El aspecto de los dos hombres era rudo, y su tono insultante. Aíbert ni siquiera se enteró de su llegada hasta que el que se había mantenido en silencio se aproximó a la prostituta que estaba a su lado.
– ¿Qué haces con este despojo? -le preguntó, refiriéndose a Albert, que levantó un poco la mirada desde la barra y la volvió a bajar.
– Ja, ja, ja -se rió el camionero-. ¡Mírale, está grogui!
– Sólo estoy descansando, hijo de puta.
– ¿Qué has dicho?
Albert no respondió. Ni siquiera sabía por qué dijo eso. Le importaba un bledo si el camionero se llevaba a la mujer.
– Vamos, ven conmigo -insistió el camionero, agarrándola a la vez del brazo.
– ¡Déjame en paz! -chilló ella.
Miró a Albert con una extraña mezcla de desprecio y compasión.
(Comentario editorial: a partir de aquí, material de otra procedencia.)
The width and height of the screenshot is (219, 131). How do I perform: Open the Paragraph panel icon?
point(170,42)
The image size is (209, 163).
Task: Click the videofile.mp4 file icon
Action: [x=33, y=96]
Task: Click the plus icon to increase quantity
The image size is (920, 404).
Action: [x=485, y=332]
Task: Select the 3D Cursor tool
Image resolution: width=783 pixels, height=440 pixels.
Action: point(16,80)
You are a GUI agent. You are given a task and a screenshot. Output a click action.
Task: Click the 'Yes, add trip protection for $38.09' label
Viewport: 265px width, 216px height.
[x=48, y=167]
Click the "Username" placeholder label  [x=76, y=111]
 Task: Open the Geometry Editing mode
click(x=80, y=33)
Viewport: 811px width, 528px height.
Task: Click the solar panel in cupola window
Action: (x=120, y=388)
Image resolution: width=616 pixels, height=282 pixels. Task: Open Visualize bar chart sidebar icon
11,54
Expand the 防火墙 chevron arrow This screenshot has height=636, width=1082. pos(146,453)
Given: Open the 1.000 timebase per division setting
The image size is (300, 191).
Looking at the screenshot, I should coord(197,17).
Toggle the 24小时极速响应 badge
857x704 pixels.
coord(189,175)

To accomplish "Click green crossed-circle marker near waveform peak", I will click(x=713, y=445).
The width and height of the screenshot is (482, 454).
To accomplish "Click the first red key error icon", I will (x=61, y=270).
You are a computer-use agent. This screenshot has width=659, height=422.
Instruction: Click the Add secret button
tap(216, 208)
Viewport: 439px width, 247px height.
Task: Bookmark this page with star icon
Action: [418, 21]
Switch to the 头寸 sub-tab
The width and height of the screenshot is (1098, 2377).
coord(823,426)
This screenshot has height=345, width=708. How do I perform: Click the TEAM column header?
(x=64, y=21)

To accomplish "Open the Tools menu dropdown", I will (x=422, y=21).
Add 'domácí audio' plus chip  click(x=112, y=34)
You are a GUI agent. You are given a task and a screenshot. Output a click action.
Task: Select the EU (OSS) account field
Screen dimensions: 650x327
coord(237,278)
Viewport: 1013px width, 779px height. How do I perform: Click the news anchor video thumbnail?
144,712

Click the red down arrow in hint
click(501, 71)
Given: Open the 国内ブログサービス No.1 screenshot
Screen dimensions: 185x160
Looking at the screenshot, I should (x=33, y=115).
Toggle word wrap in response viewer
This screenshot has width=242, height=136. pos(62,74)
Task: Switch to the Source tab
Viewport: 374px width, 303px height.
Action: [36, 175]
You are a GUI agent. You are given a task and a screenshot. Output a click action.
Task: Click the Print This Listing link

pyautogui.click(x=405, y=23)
Era una puta. No es que esperara de él que se comportara como un caballero andante, pero algo en sus ojos, en su mirada, le había hecho pensar que Albert era distinto a los tipos que recalaban en el sórdido local. Evidentemente se había equivocado.
En el zarandeo, el camionero tiró demasiado fuerte y la mujer tropezó con el taburete de Albert, que se desequilibró y le hizo caer al suelo como un peso muerto. Los dos camioneros se rieron a carcajadas. Albert los imitó con una risa más débil. La humillación no era ya un sentimiento posible en su corazón. Ni siquiera el dolor físico le importaba. Se levantó sonriendo. Por pura casualidad vio un palo de billar apoyado cerca de él. Lo cogió y, por la espalda, se lo partió en la cabeza al camionero. Éste se agachó instintivamente, con una brecha en el cuero cabelludo por la que empezó a brotar abundante sangre.